In court documents, Vermont State Police said Smith "texts and calls (the victim) numerous times a day. Too many to document. (The victim) contacts us almost daily about the amount of times Smith has contacted her."
The pattern apparently culminated in Smith taking the victim's car and ending up in Florida, where he has family. He was arrested Aug. 22, 2013, in Florida by the Marion County Sheriff's Department and later was returned to Vermont, where he has been incarcerated since.
Smith eventually pleaded guilty to four violations of an abuse-prevention order and six violations of his conditions of release. He also pleaded guilty to disturbing the peace by phone, and he pleaded no contest to operating a vehicle without the owner's consent.

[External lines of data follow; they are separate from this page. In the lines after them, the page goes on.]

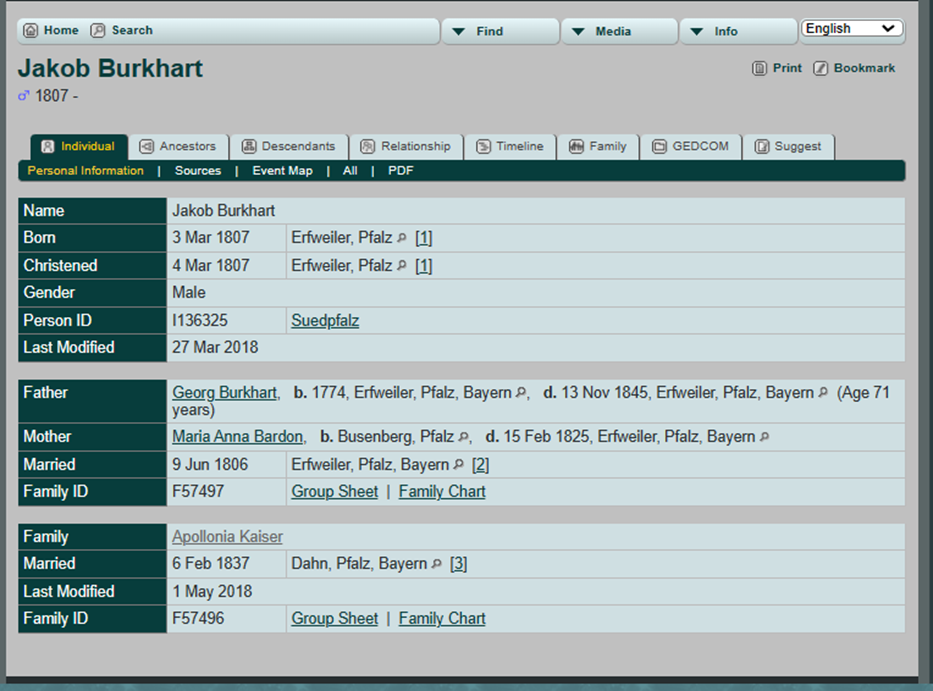Open the Find dropdown menu
Viewport: 933px width, 691px height.
[x=500, y=31]
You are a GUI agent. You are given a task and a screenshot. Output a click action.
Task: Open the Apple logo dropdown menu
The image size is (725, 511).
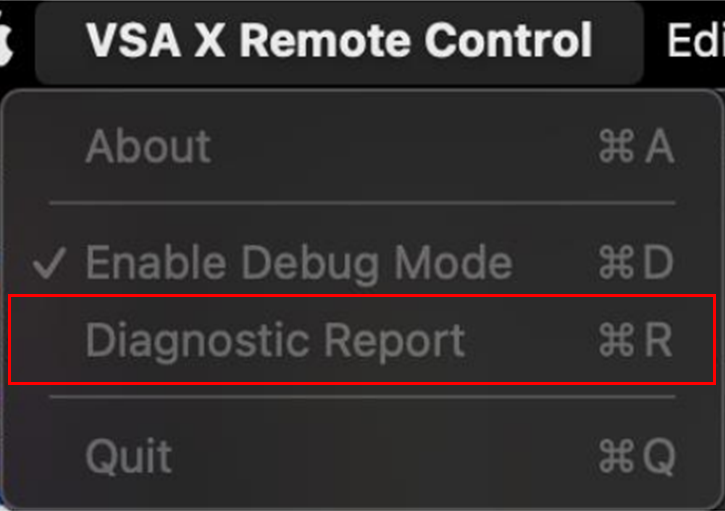6,41
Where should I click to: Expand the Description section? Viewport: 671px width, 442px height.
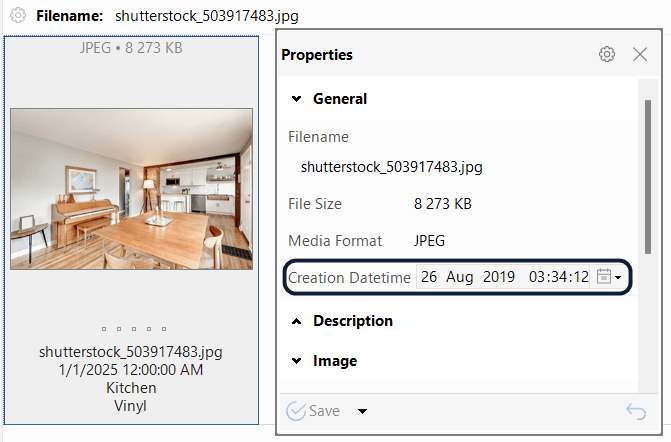tap(296, 321)
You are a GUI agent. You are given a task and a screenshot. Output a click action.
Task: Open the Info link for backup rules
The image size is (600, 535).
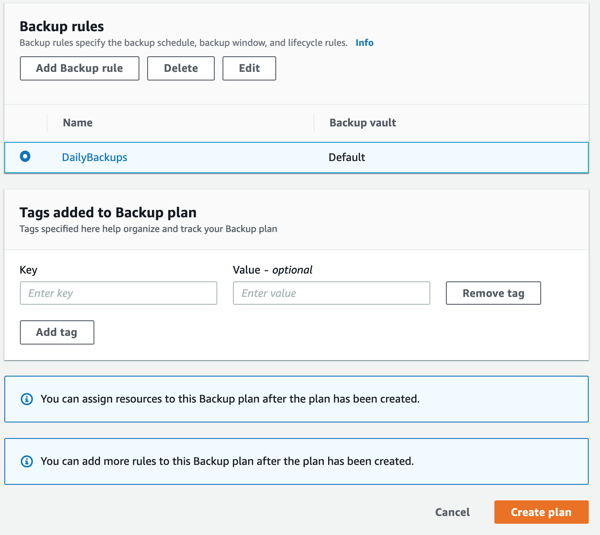[364, 43]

The prosecutor in the case, Ashley Harriman, was the one who acted in my cases, first when an obsessive, intrusive neighbor was charged with unlawful trespass, later when he broke in at night threatening to shoot. The sentence she originally proposed in my case was 2 or 3 to 5 years. The sentence she proposed in the new case was 36 months to 14 years. In the latter, as far as I can make out, the obsessive behavior took the form of text messages and phone calls; the defendant did not actually break into the house with a weapon threatening violence. As faithful readers may remember, she settled for 14 months in a plea agreement, without going to trial, because my deposition "showed absence of fear." The accused served 9 months of the sentence, and was released with no restrictions.
The point to take away from this, anyway, is the startling lack of enforcement of both the abuse-prevention order and conditions of release. The victim contacted the police almost daily about the frequent violations, and nothing was done. It was emphatically not the case that, upon the first violation, the person under prevention order was taken into custody so that no further violations could occur.

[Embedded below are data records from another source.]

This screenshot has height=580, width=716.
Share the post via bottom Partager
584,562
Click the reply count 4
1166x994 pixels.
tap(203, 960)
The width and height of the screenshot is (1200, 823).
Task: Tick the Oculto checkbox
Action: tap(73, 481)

Now, the victim played the game the way Ms. Harriman likes it to be played: she went right on reporting violations to the police even though the offender remained at large. In other words, she took the risk of reprisals again and again - and she was lucky, as these things go. The defendant stacked up multiple offenses, duly reported; he did not attack her; he merely stole her car (which has, apparently, not been recovered).

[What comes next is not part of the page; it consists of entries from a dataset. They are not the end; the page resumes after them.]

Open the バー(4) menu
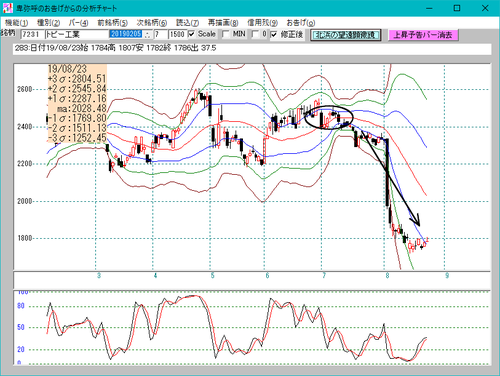 click(x=79, y=23)
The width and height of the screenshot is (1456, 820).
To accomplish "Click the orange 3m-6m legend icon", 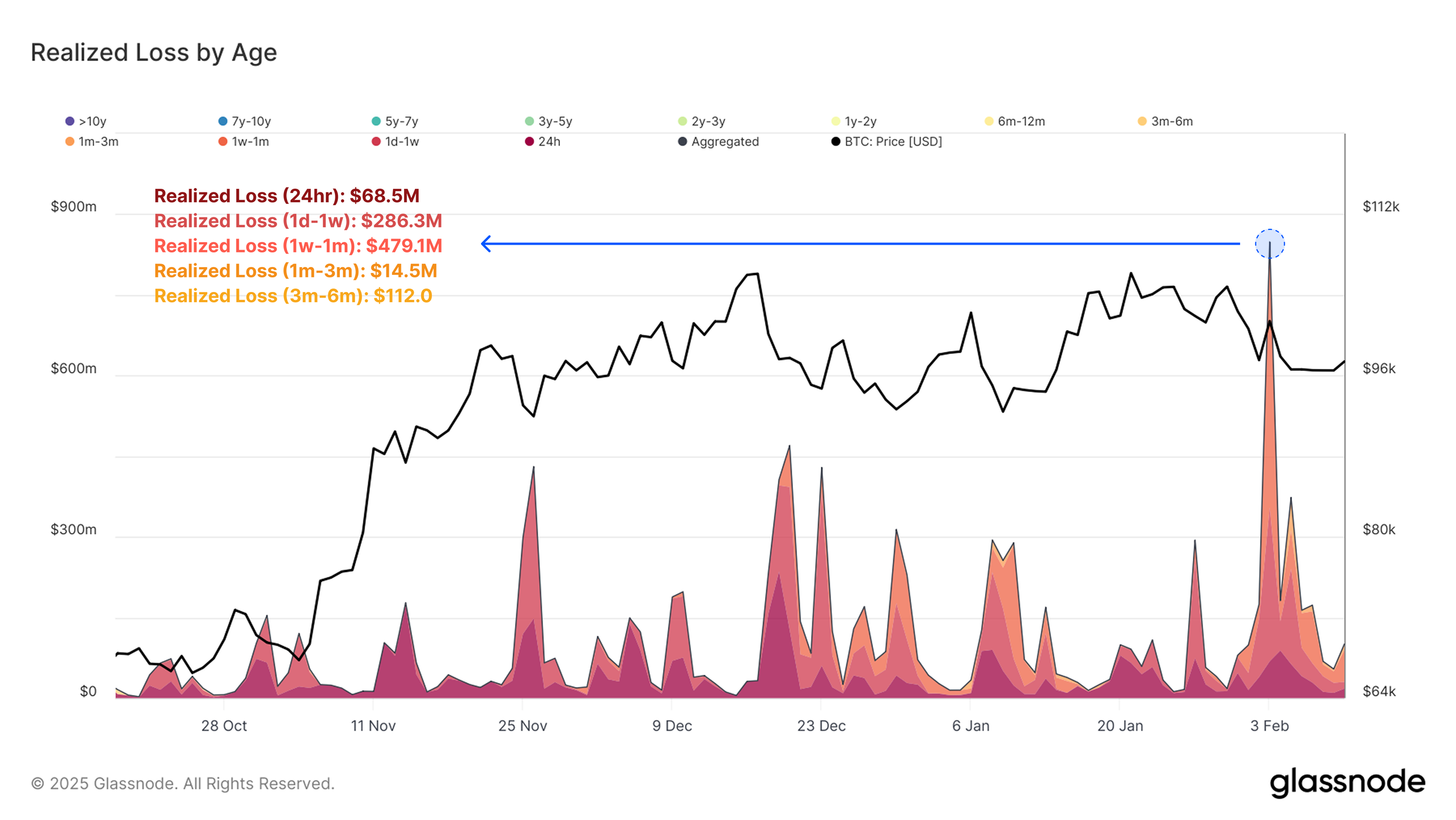I will (1143, 121).
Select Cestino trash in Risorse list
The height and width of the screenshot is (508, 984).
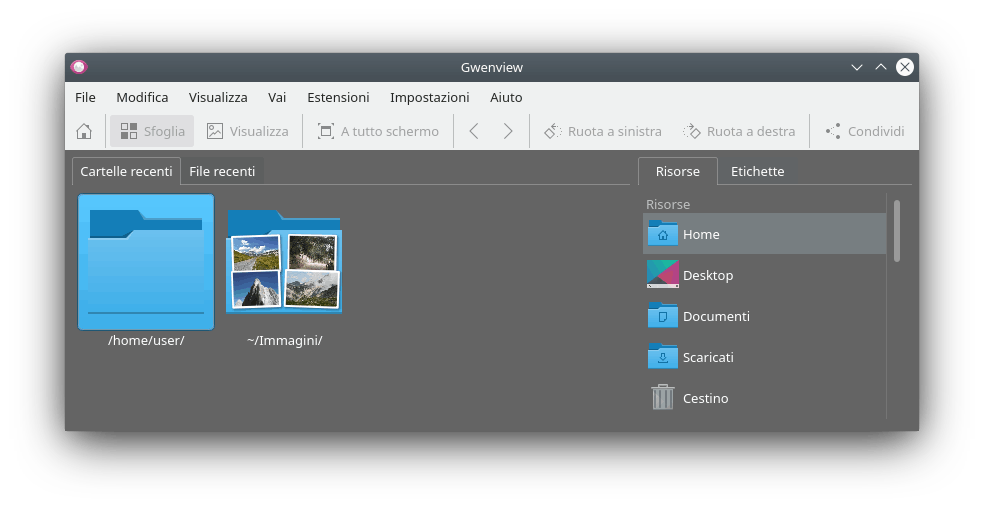point(705,398)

But I was told, when I found a state trooper willing to issue a citation of trespass, that it would be safer to move out of my home to avoid reprisals, in view of the defendant's long criminal record and history of violence. And I was later told, after the defendant was arraigned and released on bail, with conditions of release, that it was "probably safe to return," but if I had a problem I should call the police. The prosecutor later told me I should report even technical violations, because if there were violations "on a daily basis" this would give leverage to the prosecution - and my victim advocate confirmed that there was no guarantee that a violation would result in the defendant being arrested and taken into custody. So to play the prosecutor's game I would need not only to report incidents but leave myself open to reprisals by staying where I was, rather than retreating to my sublet in the nearest town. The final break-in was provoked because the defendant seemed to me to be pushing boundaries, despite a warning that he must be meticulous in observing conditions of release; I sent him an email with a list of actions which would result in an immediate call to the police, and the result was -- an incident which the prosecutor apparently found insufficiently frightening. The idea that failing to call the police after earlier, minor incidents might itself arise from concern for reprisals could not be entertained -- it would implicate both prosecutor and victim advocate in playing games with the victim's safety.
When I was later warned of the defendant's imminent release from jail I went to talk to the Women's Freedom Center, in part to ask whether a stalking order would help. The question I asked was how consistently these were enforced. Answer: We'd like to think they're enforced. Well, I would have liked to think so too, but if they weren't I might be back in a situation where reporting violations did nothing except annoy my faithful admirer.
The piece in the Reformer suggests that my concern was well-founded.